LG1 Grasp the basic intuition behind calculating the cost of capital and its relationship to the investor’s required return.

LG2 Use the weighted-average cost of capital (WACC) formula to calculate a project’s cost of capital.

LG3 Debate the firm’s choices in estimating the appropriate capital component costs of equity, preferred stock, and debt.

LG4 Calculate and justify appropriate weights used for WACC projections.

LG5 Clarify which parts of a firmwide WACC can be used in calculating a project-specific WACC and which parts do not apply.

LG6 Note the trade-offs implicit in using either a firmwide WACC or a divisional cost of capital approach.

LG7 Differentiate between the objective and subjective approaches to computing a divisional cost of capital.

LG8 Denote the impact that flotation costs have on capital budgeting decisions and adjust the WACC to reflect flotation costs.

In the previous two chapters, we discussed investors’ required return given a particular risk profile. In this chapter, we examine the question from the firm’s point of view: How much must the firm pay to finance its operations and expansions using debt and equity sources? Firms use a combination of debt and equity sources to fund their operations, projects, and any expansions they may undertake. In Chapter 14, we’ll explore the factors that managers consider as they choose the optimal capital structure mix. For now, we’ll assume that management has chosen the optimal mix for us, and that it’s our job to implement it.

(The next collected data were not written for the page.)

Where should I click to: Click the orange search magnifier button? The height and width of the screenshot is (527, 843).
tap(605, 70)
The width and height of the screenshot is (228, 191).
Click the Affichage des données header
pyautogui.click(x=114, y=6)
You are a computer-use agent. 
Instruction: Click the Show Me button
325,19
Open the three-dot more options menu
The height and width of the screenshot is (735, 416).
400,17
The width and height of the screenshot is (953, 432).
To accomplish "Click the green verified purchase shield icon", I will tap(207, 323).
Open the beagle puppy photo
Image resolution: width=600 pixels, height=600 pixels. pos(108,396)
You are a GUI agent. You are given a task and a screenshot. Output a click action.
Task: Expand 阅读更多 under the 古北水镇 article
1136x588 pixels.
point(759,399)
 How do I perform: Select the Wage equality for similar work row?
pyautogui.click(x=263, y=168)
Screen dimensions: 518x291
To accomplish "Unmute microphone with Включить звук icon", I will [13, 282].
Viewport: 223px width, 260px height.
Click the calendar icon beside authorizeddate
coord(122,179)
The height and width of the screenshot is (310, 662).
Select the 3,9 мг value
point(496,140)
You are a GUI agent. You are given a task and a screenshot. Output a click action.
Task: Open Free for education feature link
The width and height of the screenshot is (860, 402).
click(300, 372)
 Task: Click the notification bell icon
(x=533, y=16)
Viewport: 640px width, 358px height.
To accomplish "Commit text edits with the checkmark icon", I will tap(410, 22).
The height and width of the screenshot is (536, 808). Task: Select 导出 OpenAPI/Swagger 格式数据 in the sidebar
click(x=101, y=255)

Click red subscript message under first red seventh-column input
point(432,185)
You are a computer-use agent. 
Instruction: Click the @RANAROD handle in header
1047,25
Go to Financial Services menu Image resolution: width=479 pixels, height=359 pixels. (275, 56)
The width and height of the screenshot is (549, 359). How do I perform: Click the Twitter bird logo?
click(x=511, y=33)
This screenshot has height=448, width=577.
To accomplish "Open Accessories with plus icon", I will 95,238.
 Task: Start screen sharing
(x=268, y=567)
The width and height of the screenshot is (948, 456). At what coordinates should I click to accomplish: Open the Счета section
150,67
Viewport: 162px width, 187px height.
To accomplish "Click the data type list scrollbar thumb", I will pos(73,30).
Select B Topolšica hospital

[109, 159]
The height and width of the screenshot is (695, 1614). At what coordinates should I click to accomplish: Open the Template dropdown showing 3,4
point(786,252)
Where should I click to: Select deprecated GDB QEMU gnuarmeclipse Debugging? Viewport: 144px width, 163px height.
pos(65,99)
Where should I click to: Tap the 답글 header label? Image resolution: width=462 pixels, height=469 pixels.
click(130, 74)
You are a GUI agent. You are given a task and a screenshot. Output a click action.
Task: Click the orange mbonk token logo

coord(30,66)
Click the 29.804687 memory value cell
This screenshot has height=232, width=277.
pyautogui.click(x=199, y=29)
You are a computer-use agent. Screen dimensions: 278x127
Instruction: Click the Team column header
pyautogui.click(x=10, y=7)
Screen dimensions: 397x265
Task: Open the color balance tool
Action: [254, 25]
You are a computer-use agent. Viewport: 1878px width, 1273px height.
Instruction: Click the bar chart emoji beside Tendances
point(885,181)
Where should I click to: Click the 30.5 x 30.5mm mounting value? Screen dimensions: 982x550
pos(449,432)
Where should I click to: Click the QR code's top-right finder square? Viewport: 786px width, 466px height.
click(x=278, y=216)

As we’ve seen in previous chapters, investors face different kinds of risks associated with debt, preferred stock, and equity. As a result, their required rates of return for each debt or equity source differ as well. So as the firm uses a combination of different financing sources, we must calculate the investors’ average required rate of return. Since firms seldom use equal amounts of debt and equity capital sources, we will need to calculate a weighted average, with weights based on the proportion of debt and equity capital used.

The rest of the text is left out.